- [AVAILABLE DATA]

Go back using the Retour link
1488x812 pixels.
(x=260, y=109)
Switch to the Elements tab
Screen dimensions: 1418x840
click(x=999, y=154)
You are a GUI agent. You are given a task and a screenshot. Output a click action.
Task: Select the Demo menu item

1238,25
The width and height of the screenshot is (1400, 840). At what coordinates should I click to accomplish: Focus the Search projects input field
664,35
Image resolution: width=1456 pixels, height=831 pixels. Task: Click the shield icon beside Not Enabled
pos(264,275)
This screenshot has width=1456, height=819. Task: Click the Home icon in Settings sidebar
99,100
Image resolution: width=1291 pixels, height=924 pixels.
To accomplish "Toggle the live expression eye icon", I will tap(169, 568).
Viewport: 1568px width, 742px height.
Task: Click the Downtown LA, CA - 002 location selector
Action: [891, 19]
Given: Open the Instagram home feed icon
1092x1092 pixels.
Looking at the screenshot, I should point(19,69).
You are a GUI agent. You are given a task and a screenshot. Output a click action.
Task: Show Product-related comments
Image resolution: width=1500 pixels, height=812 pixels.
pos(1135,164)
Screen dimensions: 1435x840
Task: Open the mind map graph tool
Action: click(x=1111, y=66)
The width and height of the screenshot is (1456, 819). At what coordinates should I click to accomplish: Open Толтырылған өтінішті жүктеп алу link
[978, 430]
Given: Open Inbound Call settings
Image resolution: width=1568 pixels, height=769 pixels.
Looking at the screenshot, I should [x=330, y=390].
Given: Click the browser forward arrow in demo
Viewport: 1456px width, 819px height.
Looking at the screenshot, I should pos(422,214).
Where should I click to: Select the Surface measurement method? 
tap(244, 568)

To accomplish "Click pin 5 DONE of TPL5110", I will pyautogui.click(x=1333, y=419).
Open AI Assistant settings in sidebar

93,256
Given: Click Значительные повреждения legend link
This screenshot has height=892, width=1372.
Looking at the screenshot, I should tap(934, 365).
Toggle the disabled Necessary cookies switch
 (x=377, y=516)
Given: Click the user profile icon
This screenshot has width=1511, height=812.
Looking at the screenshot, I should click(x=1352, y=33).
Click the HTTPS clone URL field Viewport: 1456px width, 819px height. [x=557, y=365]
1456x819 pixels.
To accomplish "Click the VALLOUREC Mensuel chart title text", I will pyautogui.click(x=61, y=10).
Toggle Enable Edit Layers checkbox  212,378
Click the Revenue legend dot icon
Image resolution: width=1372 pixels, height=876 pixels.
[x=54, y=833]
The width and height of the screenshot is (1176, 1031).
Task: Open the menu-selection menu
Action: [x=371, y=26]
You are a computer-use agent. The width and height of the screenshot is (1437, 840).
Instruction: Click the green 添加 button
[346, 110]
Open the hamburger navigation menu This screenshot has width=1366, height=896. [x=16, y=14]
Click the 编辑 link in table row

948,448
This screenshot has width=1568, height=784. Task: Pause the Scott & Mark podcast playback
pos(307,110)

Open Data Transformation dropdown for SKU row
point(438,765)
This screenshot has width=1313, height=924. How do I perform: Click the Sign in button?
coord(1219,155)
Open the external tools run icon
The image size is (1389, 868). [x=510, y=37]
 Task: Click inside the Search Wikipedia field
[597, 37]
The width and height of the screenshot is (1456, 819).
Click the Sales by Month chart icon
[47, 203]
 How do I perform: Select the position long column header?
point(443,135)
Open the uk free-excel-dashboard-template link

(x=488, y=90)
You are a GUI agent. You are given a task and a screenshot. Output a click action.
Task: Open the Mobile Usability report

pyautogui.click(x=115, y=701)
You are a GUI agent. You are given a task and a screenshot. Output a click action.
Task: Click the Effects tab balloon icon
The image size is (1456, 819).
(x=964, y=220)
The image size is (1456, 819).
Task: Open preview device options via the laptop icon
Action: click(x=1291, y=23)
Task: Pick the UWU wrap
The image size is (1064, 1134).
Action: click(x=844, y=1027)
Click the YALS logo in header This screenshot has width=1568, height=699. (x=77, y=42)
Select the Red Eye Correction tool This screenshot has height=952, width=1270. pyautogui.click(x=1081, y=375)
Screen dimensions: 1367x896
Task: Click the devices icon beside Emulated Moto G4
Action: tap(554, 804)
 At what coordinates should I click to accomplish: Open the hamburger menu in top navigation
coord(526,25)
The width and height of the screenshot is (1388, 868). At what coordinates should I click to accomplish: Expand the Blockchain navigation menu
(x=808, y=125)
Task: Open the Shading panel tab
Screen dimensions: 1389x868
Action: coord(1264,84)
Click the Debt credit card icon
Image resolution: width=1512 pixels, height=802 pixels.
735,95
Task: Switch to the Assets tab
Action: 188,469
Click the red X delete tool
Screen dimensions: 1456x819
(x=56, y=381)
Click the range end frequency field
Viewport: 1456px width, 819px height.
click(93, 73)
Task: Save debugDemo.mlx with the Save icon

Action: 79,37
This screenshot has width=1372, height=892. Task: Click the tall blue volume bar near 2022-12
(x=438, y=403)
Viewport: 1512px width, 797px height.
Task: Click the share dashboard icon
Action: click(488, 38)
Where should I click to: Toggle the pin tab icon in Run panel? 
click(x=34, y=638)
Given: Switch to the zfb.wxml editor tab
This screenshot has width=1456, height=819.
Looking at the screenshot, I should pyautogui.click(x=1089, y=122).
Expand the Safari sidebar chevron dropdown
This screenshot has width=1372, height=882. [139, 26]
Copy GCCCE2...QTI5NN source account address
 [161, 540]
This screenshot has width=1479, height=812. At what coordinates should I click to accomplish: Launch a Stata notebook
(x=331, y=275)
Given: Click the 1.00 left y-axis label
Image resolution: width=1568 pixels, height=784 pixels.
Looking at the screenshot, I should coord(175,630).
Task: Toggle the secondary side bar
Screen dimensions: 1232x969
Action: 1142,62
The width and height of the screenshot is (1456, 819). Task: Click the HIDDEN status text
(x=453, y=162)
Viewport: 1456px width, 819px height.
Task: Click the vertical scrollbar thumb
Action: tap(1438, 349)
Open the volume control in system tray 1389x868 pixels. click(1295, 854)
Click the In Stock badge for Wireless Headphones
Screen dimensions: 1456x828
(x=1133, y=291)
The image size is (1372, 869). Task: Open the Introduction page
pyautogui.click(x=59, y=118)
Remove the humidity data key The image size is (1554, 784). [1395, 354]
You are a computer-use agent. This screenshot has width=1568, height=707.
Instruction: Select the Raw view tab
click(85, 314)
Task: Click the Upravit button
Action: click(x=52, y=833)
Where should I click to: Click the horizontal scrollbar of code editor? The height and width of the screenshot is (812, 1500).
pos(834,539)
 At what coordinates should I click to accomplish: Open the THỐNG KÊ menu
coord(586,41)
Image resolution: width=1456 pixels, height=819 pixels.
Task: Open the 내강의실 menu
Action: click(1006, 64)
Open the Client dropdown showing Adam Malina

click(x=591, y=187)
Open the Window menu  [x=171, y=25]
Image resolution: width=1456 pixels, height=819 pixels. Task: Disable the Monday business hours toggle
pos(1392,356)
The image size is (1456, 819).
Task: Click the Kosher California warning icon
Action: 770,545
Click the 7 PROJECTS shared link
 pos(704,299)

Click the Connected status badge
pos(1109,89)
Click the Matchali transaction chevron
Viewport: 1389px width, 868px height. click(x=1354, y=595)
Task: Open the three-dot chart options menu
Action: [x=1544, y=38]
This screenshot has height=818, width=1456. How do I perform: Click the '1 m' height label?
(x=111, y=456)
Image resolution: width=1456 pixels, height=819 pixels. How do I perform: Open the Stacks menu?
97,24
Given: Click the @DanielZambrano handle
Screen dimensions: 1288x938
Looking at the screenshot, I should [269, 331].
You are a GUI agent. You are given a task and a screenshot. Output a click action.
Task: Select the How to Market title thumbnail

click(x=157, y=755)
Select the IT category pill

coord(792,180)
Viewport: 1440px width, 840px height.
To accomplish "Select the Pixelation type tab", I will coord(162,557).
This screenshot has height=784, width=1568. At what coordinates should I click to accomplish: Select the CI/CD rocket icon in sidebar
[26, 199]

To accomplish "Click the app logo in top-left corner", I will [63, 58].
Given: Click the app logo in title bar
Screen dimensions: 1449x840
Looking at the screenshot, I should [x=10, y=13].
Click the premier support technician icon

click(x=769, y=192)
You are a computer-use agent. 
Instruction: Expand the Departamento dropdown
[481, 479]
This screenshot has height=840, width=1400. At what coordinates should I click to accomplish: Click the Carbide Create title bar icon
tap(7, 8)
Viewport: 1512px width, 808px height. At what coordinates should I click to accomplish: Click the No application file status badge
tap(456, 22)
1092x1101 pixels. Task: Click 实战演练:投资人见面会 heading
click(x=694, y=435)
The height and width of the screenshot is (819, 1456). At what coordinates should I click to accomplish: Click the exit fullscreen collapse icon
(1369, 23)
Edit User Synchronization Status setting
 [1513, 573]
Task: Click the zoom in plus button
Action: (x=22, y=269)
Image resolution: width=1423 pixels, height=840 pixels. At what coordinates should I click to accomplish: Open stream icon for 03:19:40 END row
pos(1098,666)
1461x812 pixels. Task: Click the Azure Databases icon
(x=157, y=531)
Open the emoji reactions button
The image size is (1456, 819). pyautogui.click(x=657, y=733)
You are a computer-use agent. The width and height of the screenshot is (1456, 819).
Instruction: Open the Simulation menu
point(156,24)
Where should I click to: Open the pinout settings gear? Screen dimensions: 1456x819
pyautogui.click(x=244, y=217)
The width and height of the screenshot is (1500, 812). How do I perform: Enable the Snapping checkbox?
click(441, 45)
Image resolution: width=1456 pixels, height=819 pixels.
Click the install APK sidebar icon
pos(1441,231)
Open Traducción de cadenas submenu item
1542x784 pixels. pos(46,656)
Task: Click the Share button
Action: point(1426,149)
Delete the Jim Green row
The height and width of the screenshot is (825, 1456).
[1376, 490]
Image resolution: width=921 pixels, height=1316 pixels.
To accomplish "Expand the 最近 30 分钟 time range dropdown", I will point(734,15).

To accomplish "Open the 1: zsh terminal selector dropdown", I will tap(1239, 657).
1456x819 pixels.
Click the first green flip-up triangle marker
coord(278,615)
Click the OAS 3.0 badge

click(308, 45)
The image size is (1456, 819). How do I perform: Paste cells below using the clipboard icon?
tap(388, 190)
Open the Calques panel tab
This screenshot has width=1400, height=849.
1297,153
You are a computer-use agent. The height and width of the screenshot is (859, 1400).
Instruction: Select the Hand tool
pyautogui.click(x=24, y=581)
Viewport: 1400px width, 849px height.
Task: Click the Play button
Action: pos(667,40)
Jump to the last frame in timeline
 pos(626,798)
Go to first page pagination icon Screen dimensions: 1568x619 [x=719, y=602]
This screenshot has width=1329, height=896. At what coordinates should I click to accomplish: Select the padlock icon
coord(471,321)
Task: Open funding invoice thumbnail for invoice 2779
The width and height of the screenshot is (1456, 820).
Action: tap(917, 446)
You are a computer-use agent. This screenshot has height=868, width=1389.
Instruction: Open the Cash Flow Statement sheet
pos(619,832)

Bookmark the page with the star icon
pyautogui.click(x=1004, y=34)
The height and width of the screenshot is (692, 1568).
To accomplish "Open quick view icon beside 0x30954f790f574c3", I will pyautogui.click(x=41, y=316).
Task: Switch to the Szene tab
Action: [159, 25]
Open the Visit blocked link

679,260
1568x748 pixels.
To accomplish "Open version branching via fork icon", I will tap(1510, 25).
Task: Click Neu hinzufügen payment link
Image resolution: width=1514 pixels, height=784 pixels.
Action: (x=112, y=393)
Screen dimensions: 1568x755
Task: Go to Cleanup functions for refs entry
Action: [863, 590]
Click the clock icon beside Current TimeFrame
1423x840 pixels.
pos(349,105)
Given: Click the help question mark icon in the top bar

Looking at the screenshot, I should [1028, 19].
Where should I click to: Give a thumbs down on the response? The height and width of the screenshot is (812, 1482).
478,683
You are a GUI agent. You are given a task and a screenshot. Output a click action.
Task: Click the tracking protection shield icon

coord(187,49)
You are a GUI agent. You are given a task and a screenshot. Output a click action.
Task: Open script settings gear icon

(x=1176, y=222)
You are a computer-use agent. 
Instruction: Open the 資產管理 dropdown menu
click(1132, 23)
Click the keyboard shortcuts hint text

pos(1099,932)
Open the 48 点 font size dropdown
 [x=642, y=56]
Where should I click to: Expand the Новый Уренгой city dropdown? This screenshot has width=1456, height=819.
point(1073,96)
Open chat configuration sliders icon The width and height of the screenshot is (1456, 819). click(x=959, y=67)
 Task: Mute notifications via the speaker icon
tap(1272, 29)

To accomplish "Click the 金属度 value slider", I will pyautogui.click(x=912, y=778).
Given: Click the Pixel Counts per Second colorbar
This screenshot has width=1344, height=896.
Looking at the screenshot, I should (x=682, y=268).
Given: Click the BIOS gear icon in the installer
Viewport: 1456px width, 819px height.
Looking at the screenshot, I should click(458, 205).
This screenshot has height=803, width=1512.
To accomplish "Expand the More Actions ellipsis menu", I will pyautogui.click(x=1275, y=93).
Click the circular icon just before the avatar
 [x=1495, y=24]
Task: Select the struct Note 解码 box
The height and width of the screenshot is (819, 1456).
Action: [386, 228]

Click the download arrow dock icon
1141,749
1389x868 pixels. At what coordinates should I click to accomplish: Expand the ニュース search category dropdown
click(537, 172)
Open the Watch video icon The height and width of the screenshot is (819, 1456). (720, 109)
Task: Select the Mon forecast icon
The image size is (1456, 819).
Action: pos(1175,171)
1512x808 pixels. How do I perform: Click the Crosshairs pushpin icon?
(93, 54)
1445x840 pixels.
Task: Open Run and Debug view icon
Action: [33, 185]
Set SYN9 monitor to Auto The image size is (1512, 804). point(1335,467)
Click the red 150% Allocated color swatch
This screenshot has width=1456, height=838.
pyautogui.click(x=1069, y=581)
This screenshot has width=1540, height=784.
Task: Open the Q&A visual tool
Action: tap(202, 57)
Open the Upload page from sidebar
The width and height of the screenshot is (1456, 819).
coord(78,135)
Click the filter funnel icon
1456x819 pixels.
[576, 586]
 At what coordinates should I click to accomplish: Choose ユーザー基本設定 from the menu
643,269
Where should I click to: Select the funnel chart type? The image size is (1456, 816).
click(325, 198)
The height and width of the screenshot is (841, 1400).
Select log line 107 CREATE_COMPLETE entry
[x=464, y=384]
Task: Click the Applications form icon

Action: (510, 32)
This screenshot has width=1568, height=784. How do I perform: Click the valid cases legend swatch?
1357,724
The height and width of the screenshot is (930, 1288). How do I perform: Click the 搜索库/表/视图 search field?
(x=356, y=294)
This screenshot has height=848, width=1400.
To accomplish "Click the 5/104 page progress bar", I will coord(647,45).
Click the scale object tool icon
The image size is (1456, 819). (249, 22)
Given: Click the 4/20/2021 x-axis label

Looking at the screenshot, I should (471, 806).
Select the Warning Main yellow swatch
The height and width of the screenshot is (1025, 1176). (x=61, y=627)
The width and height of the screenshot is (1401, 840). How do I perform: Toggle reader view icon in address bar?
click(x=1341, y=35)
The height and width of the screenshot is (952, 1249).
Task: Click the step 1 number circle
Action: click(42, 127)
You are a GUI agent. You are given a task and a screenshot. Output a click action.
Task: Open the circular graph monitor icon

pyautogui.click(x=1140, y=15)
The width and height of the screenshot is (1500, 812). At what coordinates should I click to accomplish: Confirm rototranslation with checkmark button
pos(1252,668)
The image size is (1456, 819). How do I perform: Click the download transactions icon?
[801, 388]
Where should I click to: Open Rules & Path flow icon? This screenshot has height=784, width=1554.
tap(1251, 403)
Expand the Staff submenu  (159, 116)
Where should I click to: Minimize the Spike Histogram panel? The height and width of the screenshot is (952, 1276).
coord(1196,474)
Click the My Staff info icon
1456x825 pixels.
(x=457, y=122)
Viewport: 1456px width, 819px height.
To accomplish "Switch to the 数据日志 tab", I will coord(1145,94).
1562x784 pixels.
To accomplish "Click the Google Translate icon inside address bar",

- [DIRECTIONS FOR THIS TASK] In the records above, some lines may contain the word "logo"; copy every one of them.

- [ANSWER BOX]
Click the YALS logo in header This screenshot has width=1568, height=699. (x=77, y=42)
To accomplish "Click the app logo in top-left corner", I will [63, 58].
Given: Click the app logo in title bar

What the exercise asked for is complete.